The Fate of Medical Malpractice Claims Against Military Hospitals

Service members in the United States are not experiencing much success regarding medical malpractice claims against military hospitals even though a law that passed in 2020 gave them the right to file compensation claims against military healthcare centers and physicians.

According to Military.com, “[T]roops have filed 446 claims with the Department of Air Force, Navy, and Army for over $4 billion in damages. However, only eleven cases have been settled, with an approval rate of 2 percent and over one-quarter getting denied.”

The Feres doctrine

The Feres doctrine is a US Supreme Court ruling made in the 1950s. It bars service members from suing the federal government for accidents or injuries regarded as incidental to service. This includes filing against military hospitals for medical malpractice in the Department of Defense health facilities.

In 2020, new legislation was passed to improve how claims are handled in the military health system. The new legislation did not repeal or alter the Feres doctrine; it simply gave troops the power to file claims. However, some service members’ attorneys say the process lacks transparency and is flawed.

Claims filed vs. claims approved

Data from the services show that the Navy has received 146 claims from Marines and sailors or their families. The claims were filed for $1.1 billion in compensation, but the Navy has denied 58 claims, settling only one for $250,000.

The Army refused to comment on this information but eventually said it had 184 claims for up to $1.65 billion. Out of these, it has approved six, denied thirty-six, and 73 cases initially denied are currently in the appeals process. The remaining claims are under investigation and are currently being worked on for resolution.

Meanwhile, 118 claims worth up to $1.3 billion have gone to the Department of Air Force. The service has denied twenty-three without a change for appeal, while it has settled four cases. Six initially denied cases were appealed to the Defense Health Agency, but five were denied, and one is still under consideration.

As to how much the Air Force has paid out, there is no number, as the service did not answer questions. Frank Kendall, the Air Force Secretary, said the service is all about “providing the best medical care possible to our airmen, Guardians, and their families.” He goes further to say that it is their policy to immediately investigate incidents that happen to prevent recurrence and improve the quality of health.

The final rule

On September 26, the Department of Defense published its final rules on medical malpractice claims in the Federal Register. According to the law, service members can file claims for harm caused by civilian or military physicians in military healthcare centers. The claims do not stand if the medical malpractice that caused injuries or death occurred on a ship or in a combat zone.

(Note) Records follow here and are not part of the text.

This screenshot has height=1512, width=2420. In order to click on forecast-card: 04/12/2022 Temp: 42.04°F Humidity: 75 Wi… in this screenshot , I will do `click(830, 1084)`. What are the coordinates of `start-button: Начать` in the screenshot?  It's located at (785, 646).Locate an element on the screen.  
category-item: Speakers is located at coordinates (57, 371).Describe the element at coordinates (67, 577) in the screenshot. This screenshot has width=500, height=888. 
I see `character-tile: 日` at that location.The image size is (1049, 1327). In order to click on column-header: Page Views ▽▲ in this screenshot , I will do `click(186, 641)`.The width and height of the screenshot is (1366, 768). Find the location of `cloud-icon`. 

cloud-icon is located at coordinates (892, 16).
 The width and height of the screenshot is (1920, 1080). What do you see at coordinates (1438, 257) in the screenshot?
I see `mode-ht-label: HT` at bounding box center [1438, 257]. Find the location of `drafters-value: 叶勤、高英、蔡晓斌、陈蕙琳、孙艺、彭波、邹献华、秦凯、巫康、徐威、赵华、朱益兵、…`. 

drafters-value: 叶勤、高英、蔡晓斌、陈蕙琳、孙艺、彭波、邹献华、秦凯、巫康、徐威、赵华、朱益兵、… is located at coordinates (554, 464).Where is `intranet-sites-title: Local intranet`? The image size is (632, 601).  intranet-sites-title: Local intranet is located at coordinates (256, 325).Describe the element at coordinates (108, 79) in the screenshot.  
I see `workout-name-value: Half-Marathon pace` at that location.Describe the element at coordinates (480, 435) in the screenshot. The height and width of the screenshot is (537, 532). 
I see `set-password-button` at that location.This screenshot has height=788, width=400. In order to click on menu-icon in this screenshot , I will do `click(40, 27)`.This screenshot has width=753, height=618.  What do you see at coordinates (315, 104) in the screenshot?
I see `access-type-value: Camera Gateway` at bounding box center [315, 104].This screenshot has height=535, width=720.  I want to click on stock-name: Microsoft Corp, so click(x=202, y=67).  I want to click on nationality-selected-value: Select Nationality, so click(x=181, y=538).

In the final rule regarding medical malpractice claims, the Department of Defense raised the cap on economic damages. It increased the cap from $500,000 to $600,000. Furthermore, the Pentagon was to directly pay claims seeking below $100,000, while the Treasury Department would review and pay claims above.

Conclusion

According to attorneys representing service members who filed claims for medical malpractice, the process is slow, arduous, flawed, and lacks transparency. “Unfortunately, claims are not moving quickly enough, service members are becoming more ill, and some have even passed away. The waiting time needs to change drastically and immediately,” says attorney Russell Berkowitz.